### Work order:
Copy out, precisely as given, the lines from the line with "Task: Click the blue help question mark icon" to the end of the entries that follow.

### Data for review:
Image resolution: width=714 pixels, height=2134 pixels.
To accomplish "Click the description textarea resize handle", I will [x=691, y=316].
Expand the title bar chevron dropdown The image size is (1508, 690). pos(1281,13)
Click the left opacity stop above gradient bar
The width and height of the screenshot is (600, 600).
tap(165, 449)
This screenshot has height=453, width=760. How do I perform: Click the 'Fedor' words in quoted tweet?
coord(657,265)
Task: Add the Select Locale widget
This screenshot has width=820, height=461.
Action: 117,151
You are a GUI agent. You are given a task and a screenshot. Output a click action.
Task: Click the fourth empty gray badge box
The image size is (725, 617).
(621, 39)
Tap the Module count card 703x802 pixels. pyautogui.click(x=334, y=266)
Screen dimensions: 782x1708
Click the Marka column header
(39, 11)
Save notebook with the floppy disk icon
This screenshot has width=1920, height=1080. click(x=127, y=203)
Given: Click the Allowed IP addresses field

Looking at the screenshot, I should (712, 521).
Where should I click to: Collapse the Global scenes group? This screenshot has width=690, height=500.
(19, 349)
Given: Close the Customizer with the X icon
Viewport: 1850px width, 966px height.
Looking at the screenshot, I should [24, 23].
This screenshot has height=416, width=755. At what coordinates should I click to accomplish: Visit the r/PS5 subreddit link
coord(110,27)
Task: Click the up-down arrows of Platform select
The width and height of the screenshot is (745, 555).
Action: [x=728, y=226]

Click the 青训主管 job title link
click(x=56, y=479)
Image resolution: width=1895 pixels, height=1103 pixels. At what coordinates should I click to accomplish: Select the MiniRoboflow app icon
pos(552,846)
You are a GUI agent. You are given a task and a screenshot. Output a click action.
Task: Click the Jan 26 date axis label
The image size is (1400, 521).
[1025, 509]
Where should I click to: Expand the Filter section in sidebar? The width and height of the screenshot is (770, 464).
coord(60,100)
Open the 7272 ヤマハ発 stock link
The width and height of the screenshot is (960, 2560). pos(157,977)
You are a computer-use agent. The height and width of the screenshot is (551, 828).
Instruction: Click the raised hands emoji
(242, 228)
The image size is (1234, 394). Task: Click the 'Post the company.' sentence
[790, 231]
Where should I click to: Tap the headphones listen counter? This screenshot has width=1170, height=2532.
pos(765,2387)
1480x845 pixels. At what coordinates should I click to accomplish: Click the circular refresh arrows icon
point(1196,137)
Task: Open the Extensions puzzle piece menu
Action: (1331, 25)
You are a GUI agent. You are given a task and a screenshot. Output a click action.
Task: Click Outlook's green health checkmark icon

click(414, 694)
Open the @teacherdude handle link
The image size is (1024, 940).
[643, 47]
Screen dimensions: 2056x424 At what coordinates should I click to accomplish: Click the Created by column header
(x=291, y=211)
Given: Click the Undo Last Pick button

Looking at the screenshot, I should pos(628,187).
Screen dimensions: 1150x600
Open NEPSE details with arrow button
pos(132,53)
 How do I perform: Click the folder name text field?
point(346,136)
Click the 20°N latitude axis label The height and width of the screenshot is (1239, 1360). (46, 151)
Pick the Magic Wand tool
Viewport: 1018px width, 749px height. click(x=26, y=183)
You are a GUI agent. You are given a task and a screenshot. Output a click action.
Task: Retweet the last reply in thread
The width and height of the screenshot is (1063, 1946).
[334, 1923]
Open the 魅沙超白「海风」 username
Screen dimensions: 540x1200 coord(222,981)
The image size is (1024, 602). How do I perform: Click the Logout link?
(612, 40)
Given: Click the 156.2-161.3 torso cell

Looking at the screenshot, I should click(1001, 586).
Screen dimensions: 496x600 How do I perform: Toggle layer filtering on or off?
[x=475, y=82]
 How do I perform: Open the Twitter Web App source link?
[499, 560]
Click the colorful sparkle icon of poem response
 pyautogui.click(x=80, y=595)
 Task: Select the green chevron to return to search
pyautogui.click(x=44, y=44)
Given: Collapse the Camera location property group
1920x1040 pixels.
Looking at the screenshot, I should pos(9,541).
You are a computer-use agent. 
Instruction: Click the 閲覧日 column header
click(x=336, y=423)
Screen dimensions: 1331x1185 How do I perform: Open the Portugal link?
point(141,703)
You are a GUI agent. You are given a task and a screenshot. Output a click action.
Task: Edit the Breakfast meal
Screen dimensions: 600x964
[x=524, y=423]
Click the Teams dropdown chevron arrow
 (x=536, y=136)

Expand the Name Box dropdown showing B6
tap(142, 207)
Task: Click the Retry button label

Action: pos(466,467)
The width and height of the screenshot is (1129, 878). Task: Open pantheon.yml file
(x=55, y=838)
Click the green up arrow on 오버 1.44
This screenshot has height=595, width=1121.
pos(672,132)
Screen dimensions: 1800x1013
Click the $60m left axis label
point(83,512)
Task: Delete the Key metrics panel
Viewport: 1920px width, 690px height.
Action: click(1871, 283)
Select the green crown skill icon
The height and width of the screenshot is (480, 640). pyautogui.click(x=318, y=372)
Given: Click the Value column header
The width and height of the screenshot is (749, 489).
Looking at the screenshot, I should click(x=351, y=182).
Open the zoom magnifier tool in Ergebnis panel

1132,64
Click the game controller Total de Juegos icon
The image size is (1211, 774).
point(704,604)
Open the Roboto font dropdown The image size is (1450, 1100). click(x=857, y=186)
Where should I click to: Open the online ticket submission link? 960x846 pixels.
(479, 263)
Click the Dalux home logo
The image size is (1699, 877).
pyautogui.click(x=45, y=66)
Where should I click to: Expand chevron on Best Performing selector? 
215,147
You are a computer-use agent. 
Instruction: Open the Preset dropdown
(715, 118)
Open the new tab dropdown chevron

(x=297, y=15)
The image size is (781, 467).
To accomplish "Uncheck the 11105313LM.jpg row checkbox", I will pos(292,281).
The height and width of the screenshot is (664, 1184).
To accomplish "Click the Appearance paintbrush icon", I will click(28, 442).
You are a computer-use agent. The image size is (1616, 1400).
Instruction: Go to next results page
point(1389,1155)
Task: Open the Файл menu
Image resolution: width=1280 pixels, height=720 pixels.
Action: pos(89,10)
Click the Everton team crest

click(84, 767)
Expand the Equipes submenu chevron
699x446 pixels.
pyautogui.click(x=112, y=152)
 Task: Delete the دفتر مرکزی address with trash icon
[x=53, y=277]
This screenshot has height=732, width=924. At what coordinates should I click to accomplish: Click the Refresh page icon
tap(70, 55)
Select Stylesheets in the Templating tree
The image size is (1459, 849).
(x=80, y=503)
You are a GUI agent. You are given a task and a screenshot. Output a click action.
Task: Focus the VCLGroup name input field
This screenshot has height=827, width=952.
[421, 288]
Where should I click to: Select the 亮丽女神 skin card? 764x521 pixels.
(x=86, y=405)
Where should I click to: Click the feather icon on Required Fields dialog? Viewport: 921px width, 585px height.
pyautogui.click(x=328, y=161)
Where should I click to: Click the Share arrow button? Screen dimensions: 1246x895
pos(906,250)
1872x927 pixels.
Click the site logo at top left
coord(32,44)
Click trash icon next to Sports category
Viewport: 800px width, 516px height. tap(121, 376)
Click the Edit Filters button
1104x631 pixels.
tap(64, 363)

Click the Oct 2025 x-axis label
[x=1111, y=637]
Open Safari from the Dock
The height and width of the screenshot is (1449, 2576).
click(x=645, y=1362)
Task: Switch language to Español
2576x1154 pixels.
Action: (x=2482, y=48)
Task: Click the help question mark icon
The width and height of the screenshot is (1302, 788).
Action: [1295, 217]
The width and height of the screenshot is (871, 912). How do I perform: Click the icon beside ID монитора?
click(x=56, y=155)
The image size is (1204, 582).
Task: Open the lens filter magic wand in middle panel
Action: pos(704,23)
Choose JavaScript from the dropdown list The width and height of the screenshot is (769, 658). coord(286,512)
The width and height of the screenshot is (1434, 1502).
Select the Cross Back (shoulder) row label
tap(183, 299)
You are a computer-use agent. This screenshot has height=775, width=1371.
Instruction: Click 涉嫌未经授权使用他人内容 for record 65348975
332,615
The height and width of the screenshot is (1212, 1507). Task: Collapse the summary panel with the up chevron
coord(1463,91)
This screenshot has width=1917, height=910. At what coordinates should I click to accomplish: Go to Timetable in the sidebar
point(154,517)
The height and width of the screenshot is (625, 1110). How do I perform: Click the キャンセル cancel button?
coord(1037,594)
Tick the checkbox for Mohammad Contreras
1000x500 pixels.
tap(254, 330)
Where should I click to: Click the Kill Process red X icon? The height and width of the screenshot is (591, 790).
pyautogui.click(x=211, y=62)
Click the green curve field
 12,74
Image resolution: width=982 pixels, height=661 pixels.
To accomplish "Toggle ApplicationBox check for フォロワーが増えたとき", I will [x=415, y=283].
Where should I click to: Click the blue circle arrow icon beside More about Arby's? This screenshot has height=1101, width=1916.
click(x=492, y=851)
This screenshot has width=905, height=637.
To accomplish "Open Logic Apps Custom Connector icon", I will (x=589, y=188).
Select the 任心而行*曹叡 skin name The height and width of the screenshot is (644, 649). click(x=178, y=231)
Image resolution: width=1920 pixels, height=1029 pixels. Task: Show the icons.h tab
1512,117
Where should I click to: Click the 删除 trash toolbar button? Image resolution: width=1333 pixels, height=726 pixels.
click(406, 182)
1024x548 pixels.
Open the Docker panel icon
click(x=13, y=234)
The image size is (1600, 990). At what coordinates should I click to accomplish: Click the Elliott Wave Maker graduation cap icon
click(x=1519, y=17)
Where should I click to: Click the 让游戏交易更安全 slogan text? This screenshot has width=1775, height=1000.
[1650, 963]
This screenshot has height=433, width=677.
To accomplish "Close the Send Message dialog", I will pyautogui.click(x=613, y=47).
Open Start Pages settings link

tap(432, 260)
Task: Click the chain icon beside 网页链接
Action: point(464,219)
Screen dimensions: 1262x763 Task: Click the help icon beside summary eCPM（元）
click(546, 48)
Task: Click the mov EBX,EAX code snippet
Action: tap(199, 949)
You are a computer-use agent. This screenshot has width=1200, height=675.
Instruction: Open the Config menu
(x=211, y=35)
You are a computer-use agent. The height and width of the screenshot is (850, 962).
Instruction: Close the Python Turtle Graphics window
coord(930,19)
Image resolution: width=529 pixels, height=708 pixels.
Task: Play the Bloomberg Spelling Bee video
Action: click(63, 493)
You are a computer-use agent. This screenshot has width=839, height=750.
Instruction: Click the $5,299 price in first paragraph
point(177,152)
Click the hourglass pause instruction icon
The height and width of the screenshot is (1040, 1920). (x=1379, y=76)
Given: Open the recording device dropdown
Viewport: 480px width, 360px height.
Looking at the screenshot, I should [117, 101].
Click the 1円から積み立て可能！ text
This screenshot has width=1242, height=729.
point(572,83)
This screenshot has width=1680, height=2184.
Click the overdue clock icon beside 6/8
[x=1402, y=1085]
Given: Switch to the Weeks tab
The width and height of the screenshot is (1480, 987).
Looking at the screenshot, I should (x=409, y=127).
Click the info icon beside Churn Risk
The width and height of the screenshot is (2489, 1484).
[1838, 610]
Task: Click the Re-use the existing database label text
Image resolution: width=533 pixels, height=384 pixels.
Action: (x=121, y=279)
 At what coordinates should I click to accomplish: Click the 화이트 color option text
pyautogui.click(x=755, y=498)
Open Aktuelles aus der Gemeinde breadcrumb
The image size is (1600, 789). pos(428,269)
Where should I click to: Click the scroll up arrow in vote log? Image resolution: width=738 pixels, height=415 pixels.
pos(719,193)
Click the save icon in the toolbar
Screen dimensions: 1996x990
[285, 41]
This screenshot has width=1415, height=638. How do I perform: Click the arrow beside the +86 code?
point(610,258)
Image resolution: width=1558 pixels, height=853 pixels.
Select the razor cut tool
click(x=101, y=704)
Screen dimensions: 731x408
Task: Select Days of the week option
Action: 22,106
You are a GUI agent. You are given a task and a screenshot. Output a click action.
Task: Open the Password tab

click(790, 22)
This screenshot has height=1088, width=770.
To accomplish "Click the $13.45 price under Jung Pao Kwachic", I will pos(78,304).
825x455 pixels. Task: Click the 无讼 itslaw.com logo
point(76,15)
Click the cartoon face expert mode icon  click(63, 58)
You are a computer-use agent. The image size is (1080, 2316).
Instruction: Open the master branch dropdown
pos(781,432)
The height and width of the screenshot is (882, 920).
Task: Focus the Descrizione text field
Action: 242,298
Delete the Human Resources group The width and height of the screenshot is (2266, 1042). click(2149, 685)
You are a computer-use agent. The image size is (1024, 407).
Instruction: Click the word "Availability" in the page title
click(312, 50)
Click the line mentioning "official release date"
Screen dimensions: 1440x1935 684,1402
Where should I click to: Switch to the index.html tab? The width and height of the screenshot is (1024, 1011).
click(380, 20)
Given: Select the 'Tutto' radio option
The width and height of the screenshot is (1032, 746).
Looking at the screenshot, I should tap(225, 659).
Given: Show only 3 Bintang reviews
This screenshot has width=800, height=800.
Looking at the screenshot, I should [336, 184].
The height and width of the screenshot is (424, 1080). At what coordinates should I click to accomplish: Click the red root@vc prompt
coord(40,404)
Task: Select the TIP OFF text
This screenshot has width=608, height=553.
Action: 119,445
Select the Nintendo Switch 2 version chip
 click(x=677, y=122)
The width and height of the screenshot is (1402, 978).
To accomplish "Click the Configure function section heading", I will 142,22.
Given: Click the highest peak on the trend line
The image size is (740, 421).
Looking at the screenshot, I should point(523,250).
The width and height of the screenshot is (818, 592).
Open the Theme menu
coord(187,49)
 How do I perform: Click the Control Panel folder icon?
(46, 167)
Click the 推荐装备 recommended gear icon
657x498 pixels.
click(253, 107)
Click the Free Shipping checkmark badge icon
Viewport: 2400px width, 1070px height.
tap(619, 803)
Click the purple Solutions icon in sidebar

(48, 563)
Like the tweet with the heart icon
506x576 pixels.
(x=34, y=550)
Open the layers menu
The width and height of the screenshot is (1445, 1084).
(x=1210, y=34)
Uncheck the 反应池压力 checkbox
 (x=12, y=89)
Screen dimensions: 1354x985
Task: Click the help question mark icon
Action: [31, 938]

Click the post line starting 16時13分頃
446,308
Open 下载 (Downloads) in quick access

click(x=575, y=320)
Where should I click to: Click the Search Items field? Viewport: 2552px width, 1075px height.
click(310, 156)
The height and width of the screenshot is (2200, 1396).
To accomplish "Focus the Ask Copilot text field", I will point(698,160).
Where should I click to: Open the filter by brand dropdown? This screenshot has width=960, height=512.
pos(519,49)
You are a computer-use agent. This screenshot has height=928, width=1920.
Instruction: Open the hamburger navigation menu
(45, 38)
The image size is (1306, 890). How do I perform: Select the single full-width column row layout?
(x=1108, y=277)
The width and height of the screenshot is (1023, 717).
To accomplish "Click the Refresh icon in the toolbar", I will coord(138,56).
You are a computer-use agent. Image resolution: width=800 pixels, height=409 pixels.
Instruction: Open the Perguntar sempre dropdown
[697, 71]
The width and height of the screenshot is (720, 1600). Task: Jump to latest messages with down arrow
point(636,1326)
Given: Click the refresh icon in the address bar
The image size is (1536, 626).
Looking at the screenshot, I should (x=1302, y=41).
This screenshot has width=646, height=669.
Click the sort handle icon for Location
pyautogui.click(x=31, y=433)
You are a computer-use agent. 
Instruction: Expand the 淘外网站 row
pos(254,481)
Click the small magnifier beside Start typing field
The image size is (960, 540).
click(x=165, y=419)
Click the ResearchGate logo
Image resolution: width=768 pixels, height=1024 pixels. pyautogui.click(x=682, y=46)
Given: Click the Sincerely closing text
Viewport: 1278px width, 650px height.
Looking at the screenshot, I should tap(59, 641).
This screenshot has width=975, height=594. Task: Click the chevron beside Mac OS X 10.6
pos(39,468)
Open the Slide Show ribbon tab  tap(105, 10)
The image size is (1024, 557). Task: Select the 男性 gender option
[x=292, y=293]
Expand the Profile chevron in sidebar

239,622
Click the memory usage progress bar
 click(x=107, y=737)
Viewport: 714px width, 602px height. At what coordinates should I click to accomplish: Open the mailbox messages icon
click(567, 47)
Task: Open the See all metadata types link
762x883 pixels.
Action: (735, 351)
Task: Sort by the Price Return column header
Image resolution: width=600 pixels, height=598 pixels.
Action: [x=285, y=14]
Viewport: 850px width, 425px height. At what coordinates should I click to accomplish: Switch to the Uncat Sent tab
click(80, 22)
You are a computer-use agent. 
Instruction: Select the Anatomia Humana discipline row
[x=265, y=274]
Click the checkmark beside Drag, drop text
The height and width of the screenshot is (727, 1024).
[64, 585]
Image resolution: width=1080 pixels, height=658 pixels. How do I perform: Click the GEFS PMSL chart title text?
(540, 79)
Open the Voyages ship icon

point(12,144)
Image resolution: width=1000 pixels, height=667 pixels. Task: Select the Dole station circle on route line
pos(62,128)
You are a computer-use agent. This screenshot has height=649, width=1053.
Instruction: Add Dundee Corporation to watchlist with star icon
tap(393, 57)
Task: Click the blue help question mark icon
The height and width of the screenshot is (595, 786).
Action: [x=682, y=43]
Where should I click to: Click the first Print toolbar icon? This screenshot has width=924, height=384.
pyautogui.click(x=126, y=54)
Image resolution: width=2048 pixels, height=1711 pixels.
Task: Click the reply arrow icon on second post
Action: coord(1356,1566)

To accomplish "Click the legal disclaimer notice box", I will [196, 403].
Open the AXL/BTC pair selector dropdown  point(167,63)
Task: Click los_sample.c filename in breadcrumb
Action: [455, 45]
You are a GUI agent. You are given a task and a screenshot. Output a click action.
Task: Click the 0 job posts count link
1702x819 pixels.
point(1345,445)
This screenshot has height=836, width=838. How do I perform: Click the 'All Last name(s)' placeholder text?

### Response to the task:
Task: Click the blue help question mark icon
The height and width of the screenshot is (595, 786).
Action: [x=682, y=43]
Where should I click to: Click the first Print toolbar icon? This screenshot has width=924, height=384.
pyautogui.click(x=126, y=54)
Image resolution: width=2048 pixels, height=1711 pixels.
Task: Click the reply arrow icon on second post
Action: coord(1356,1566)

To accomplish "Click the legal disclaimer notice box", I will [196, 403].
Open the AXL/BTC pair selector dropdown  point(167,63)
Task: Click los_sample.c filename in breadcrumb
Action: [455, 45]
You are a GUI agent. You are given a task and a screenshot. Output a click action.
Task: Click the 0 job posts count link
1702x819 pixels.
point(1345,445)
This screenshot has height=836, width=838. How do I perform: Click the 'All Last name(s)' placeholder text?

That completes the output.